Blood and ICE in Minneapolis
The killing of Renee Nicole Good is the latest act of gun violence by agents of Trump’s immigrant crackdown.
A protester holds up a sign reading "Renee," for Renee Nicole Good, the woman fatally shot by a U.S. Immigration and Customs Enforcement officer in Minneapolis on Wednesday, outside the Minneapolis federal building on Jan. 8, 2026. (Graphic by Truthdig; images via AP Photo, Adobe Stock)
Thousands of people have gathered in a South Minneapolis neighborhood to mourn 37-year-old mother Renee Nicole Good, who was shot multiple times and killed by an Immigration and Customs Enforcement agent yesterday. The shooting, which was recorded by multiple bystanders, is the latest of more than a dozen by Department of Homeland Security agents carrying out raids and abductions around the country.
The DHS confirmed the shooting, which took place less than a mile from where George Floyd was killed by Minneapolis police officer Derek Chauvin in May 2020. While officials claimed that Good was using her SUV to attack ICE agents, video evidence immediately contradicted this narrative. Photos from the scene of the killing showed stuffed animals in the glove compartment of Good’s car. Another video showed a sobbing woman saying that agents had killed her wife.
Minneapolis Mayor Jacob Frey had a clear message for ICE and the DHS following the shooting: “Get the fuck out of Minneapolis,” Frey said. “We do not want you here.” The mayor went on to urge residents not to “take the bait” from the federal government. “They want us to respond in a way that creates a military occupation in our city,” he said. “Let’s not let them.”
“We do not want you here.”
Minnesota Gov. Tim Walz, who also strongly condemned the shooting, ordered the Minnesota National Guard to prepare for deployment in case of unrest, as in the days following Floyd’s murder in 2020.
Federal officials have been targeting Minneapolis and its Somali population since early December, arresting hundreds in what it is calling its “largest immigration operation ever.” The administration said it would be sending 2,000 additional agents to the city after a right-wing influencer made a viral video of himself harassing day care workers under the guise of rooting out fraud.
Good’s killing is the ninth shooting by an immigration officer in the past four months, according to The New York Times. In September, an ICE officer shot and killed 38-year-old Silverio Villegas González in the Chicago suburb of Franklin Park. In early October in Chicago, Border Patrol agent Charles Exum shot Marimar Martinez five times. (The victim had originally been charged with assaulting federal agents, but the charges were dismissed after text messages were made public in which Exum wrote, “I fired 5 shots and she had 7 holes. Put that in your book boys.”)
On New Year’s Eve, an off-duty ICE agent shot and killed 43-year-old Keith Porter in Los Angeles when Porter was shooting off celebratory gunfire.
Altogether, The Trace has identified 28 incidents in which federal agents have shot someone or held them at gunpoint during an immigration enforcement action — a number approaching the roughly 30 people believed to have died in ICE custody in 2025. Noting that its number is not a complete count, The Trace report believes that fully half of these incidents — 14 of 28 — have involved shootings.

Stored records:
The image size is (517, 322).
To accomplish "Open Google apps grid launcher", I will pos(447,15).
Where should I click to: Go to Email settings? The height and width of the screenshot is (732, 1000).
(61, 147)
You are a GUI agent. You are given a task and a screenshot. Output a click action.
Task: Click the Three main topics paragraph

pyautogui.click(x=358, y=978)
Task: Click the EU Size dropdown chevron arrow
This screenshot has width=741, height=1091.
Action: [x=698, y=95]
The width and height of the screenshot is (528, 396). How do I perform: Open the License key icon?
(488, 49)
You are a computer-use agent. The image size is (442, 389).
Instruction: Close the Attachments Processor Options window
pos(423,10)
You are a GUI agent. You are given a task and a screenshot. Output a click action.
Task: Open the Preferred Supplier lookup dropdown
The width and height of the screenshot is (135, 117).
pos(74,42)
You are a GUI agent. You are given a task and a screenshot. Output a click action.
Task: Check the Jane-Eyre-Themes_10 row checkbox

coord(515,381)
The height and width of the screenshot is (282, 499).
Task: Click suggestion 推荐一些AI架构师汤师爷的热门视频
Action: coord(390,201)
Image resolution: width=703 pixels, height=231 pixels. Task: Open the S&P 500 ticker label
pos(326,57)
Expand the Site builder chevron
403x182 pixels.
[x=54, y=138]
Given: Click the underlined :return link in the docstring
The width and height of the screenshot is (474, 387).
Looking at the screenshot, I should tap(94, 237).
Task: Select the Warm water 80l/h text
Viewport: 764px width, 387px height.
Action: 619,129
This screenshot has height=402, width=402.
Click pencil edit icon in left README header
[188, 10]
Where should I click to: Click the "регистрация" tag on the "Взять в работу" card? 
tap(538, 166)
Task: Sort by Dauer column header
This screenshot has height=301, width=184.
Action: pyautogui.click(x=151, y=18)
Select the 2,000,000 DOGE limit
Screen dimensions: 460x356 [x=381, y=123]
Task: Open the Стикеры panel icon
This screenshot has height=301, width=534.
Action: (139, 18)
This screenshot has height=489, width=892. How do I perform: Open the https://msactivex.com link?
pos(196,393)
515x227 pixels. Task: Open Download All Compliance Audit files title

◆ Task list
1. Answer these questions from the article on the Minneapolis shooting:
(a) How old was Renee Nicole Good?
(b) How many additional agents did the administration say it would send to Minneapolis?
(c) How many incidents has The Trace identified in which federal agents shot someone or held them at gunpoint during an immigration enforcement action?
2. List every person the article on the Minneapolis shooting names as having been shot by an immigration officer or agent.

◆ Answers for this exercise
1.
(a) 37 years old
(b) 2,000
(c) 28

2.
Renee Nicole Good
Silverio Villegas González
Marimar Martinez
Keith Porter